Mr. BROWN: It is. Basically what happens at the Gibson is that we want a more genteel bar. We want a place where people can really sit down and enjoy a cocktail, that they don't feel kind of rushed or hurried, that they're getting something that's very crafted. It's really just about the experience of enjoying each other's company, and the cocktail is an excuse to do that.

MARTIN: Well, let's think about some cocktails that we might enjoy on this Fourth of July weekend, and I'm not much of a drinker, so I've brought some help with me to have a sip, executive producer Marie Nelson. She's funny. We didn't have any trouble getting volunteers for this assignment for some reason today.

Mr. BROWN: Yeah, tough job, guys.

(Soundbite of laughter)

MARTIN: So why don't you start with - how about a classic gin Rickey? That's something I've heard about.

Mr. BROWN: Well, not only do I have a lot of pride obviously in the United States but also civic pride in Washington, D.C., and this cocktail was invented in D.C. in 1883 by a guy named George Williamson after Colonel Joe Rickey, was a Democratic lobbyist at the time, and it was originally made with bourbon, but the more popular incarnation was a gin Rickey, and that became extremely famous.

One good reason for that is it's really refreshing. This is the closest thing to air conditioning in a glass.

MARTIN: And we need that here in Washington, D.C. All right, well let's have a little bit.

Mr. BROWN: Well, I'm going to make one.
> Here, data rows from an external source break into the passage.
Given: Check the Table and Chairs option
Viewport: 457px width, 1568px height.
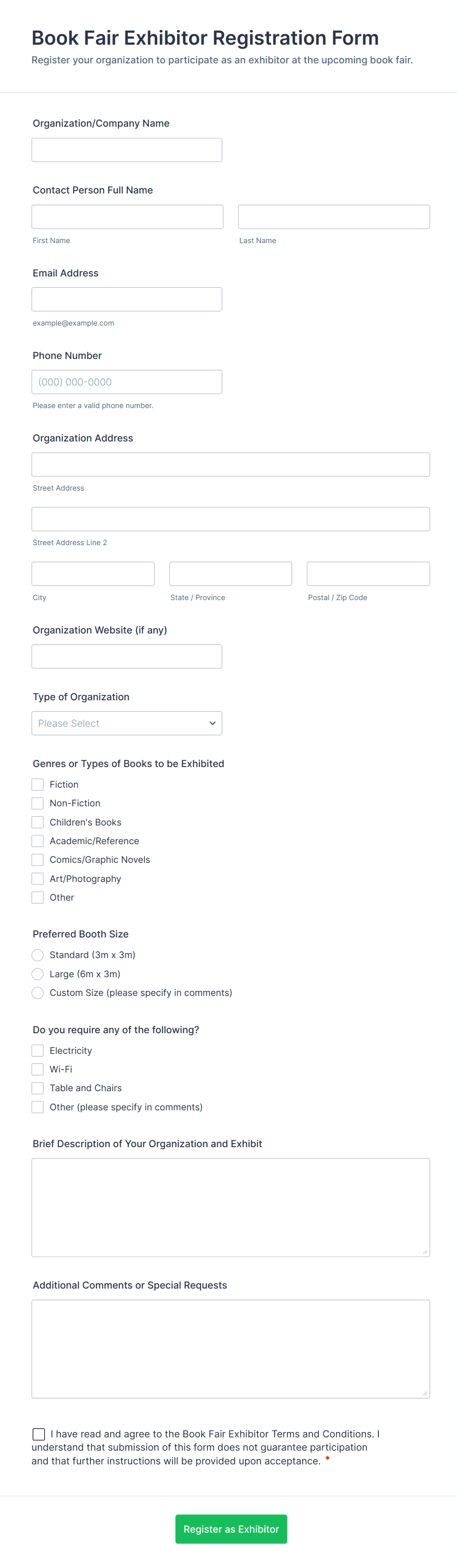Looking at the screenshot, I should tap(38, 1088).
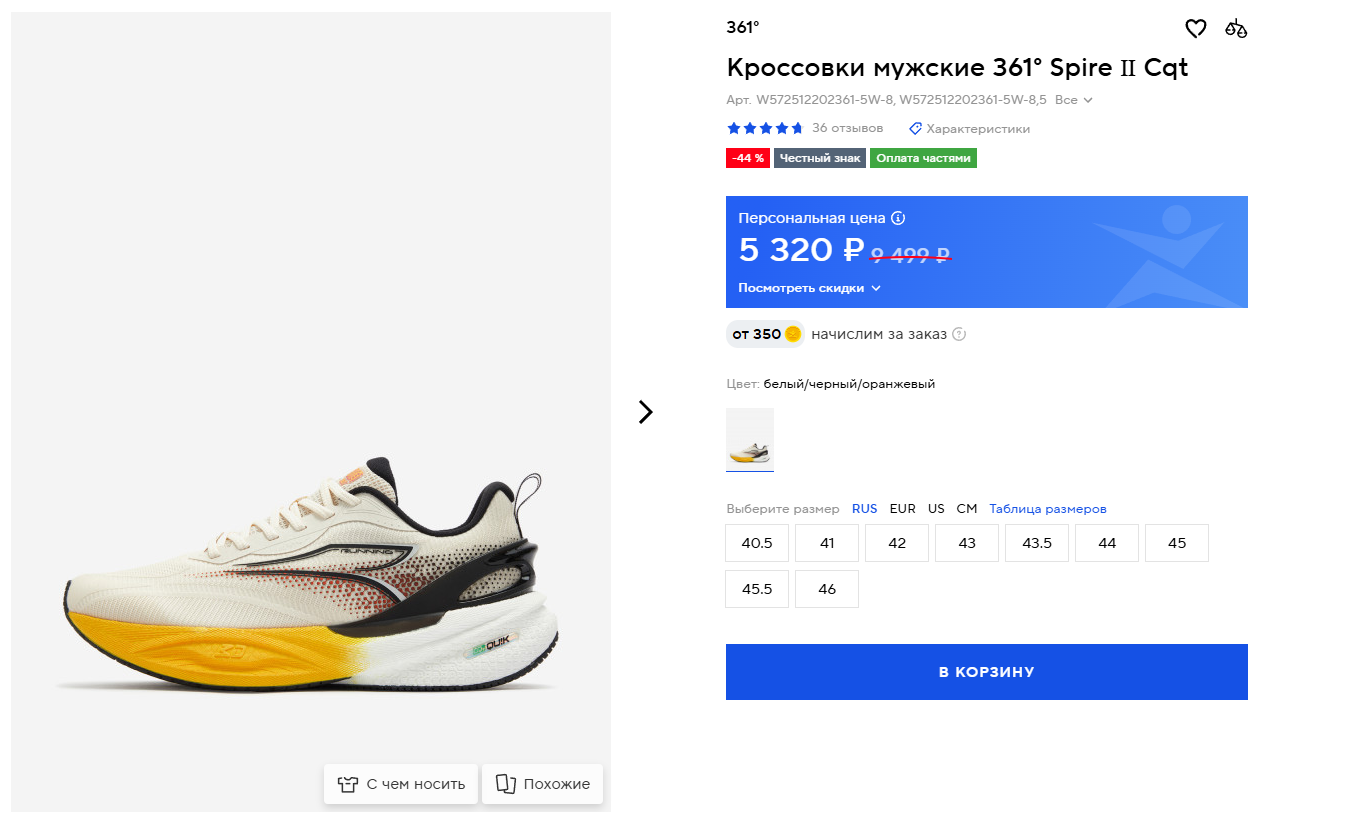The height and width of the screenshot is (818, 1357).
Task: Select shoe size 42
Action: pyautogui.click(x=897, y=543)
I'm going to start with one whole lime. Now, the limes that they originally made them with were a little smaller, and I'm going to do - this is a very easy drink to make too. I'm just going to squeeze it directly into the glass.
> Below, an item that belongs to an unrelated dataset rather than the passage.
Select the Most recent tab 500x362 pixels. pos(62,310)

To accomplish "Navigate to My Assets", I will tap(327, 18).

Now, the next thing I'm going to do is I'm going to measure out Old Tom gin. Old Tom gin is sort of a unique style of gin.

MARTIN: Okay, how much of that are we going to put in there?

Mr. BROWN: I'm going to put two ounces of it. So that can be a little strong, but this one is not meant to be drank quickly. It's meant to be savored and enjoyed over a long period of time.

So the next thing that we're going to do is we're going to put a couple of ice cubes in there, and originally it was just one large lump of ice. So I'm just going to put a couple in there. I don't need too much, and then I'm going to add lastly some soda water to it.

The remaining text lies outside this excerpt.